__What the exercise asks__: Your job with the data below is to output exactly the lines from the one holding "The height and width of the screenshot is (529, 604)." down to the one holding "Task: Click 'We wish you a fun' sentence", both included, and no others.

__Records for this exercise__:
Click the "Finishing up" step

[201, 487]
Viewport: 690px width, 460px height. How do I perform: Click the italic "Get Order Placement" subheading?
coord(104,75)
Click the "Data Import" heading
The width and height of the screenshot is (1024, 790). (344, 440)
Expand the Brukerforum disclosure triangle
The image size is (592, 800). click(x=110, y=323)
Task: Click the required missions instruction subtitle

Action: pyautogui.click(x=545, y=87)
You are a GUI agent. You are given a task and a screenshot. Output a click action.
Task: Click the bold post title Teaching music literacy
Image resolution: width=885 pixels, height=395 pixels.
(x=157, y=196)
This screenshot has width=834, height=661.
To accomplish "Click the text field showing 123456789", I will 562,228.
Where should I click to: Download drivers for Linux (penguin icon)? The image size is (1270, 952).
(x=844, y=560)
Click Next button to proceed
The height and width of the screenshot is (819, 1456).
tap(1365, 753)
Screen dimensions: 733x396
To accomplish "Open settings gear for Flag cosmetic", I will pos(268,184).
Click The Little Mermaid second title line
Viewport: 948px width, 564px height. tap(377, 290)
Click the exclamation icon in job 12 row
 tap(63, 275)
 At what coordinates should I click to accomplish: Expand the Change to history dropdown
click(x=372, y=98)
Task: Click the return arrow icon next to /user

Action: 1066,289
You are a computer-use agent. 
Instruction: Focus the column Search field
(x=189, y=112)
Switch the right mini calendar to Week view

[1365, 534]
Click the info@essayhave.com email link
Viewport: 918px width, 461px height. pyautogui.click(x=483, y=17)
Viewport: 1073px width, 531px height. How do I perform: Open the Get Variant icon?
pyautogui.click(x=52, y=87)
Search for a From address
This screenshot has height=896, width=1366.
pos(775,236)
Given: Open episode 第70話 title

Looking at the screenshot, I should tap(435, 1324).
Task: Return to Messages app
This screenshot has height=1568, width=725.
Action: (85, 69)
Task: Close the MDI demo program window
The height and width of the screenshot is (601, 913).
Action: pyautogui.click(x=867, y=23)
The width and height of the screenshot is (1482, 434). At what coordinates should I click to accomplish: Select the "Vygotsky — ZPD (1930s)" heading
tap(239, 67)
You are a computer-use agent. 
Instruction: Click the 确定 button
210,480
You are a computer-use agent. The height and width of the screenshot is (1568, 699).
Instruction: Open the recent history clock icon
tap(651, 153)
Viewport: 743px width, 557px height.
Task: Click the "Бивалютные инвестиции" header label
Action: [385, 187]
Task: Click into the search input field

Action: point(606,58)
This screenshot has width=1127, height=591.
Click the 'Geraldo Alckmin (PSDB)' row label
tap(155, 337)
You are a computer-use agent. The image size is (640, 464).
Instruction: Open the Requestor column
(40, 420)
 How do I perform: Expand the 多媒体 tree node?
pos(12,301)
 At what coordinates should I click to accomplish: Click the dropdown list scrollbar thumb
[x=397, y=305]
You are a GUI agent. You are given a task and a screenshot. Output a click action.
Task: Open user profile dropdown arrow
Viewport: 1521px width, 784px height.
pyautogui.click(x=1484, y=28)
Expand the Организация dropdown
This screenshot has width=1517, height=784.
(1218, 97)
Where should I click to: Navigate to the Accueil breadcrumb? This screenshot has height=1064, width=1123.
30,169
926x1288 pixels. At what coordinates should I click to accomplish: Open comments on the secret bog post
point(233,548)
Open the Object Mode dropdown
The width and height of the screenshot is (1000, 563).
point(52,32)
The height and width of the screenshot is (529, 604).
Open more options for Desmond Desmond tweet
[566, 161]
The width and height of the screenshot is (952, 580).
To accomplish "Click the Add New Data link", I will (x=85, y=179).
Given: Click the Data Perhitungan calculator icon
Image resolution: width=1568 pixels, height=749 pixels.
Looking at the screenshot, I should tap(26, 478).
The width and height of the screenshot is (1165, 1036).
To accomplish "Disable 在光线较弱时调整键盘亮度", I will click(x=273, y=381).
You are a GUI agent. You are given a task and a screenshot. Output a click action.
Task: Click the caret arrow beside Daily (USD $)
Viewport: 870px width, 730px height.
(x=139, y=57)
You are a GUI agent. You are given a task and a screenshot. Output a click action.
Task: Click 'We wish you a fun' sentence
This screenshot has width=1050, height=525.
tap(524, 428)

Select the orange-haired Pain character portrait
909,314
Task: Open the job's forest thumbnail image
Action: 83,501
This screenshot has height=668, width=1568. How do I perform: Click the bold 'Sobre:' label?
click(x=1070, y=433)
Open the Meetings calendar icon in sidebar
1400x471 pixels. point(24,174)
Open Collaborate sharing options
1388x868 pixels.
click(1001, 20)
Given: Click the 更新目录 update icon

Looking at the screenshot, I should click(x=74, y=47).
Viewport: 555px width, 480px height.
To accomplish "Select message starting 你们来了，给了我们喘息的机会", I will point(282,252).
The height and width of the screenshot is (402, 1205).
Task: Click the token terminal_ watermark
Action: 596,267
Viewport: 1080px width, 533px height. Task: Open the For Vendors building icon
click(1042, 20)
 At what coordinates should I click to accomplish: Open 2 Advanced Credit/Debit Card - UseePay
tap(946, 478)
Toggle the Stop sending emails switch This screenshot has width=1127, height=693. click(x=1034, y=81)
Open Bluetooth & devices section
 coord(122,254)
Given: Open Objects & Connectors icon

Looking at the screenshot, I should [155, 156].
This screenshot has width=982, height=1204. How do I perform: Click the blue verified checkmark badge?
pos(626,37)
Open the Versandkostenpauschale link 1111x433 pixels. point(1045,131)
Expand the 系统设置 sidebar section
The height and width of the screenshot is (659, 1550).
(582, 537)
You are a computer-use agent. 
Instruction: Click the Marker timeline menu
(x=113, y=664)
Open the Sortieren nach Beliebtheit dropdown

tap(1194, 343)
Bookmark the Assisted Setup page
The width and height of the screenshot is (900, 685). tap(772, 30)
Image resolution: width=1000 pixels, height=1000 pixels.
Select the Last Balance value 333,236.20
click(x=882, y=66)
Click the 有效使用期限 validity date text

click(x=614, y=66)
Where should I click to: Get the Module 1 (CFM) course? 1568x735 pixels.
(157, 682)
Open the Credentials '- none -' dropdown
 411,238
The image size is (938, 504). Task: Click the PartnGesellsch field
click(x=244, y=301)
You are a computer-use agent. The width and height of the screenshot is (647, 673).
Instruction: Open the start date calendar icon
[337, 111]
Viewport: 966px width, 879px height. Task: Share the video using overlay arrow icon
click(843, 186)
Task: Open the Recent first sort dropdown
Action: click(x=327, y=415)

__Task response__:
The height and width of the screenshot is (529, 604).
Open more options for Desmond Desmond tweet
[566, 161]
The width and height of the screenshot is (952, 580).
To accomplish "Click the Add New Data link", I will (x=85, y=179).
Given: Click the Data Perhitungan calculator icon
Image resolution: width=1568 pixels, height=749 pixels.
Looking at the screenshot, I should tap(26, 478).
The width and height of the screenshot is (1165, 1036).
To accomplish "Disable 在光线较弱时调整键盘亮度", I will click(x=273, y=381).
You are a GUI agent. You are given a task and a screenshot. Output a click action.
Task: Click the caret arrow beside Daily (USD $)
Viewport: 870px width, 730px height.
(x=139, y=57)
You are a GUI agent. You are given a task and a screenshot. Output a click action.
Task: Click 'We wish you a fun' sentence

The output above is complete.